═══ Provided data ═══

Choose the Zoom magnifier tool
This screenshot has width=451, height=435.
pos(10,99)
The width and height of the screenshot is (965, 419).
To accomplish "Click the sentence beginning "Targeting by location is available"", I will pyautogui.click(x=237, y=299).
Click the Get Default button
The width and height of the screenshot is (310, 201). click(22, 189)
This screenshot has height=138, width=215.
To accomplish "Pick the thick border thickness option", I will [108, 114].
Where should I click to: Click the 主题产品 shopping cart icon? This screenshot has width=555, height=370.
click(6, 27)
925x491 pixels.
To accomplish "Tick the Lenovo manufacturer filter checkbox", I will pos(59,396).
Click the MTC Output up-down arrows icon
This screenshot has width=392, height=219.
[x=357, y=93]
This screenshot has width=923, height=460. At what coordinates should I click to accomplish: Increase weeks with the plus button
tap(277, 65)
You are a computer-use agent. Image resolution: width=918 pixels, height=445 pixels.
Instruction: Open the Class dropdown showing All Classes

═══

Work instructions:
Copy out all the entries above word for word.

Solution to the exercise:
Choose the Zoom magnifier tool
This screenshot has width=451, height=435.
pos(10,99)
The width and height of the screenshot is (965, 419).
To accomplish "Click the sentence beginning "Targeting by location is available"", I will pyautogui.click(x=237, y=299).
Click the Get Default button
The width and height of the screenshot is (310, 201). click(22, 189)
This screenshot has height=138, width=215.
To accomplish "Pick the thick border thickness option", I will [108, 114].
Where should I click to: Click the 主题产品 shopping cart icon? This screenshot has width=555, height=370.
click(6, 27)
925x491 pixels.
To accomplish "Tick the Lenovo manufacturer filter checkbox", I will pos(59,396).
Click the MTC Output up-down arrows icon
This screenshot has width=392, height=219.
[x=357, y=93]
This screenshot has width=923, height=460. At what coordinates should I click to accomplish: Increase weeks with the plus button
tap(277, 65)
You are a computer-use agent. Image resolution: width=918 pixels, height=445 pixels.
Instruction: Open the Class dropdown showing All Classes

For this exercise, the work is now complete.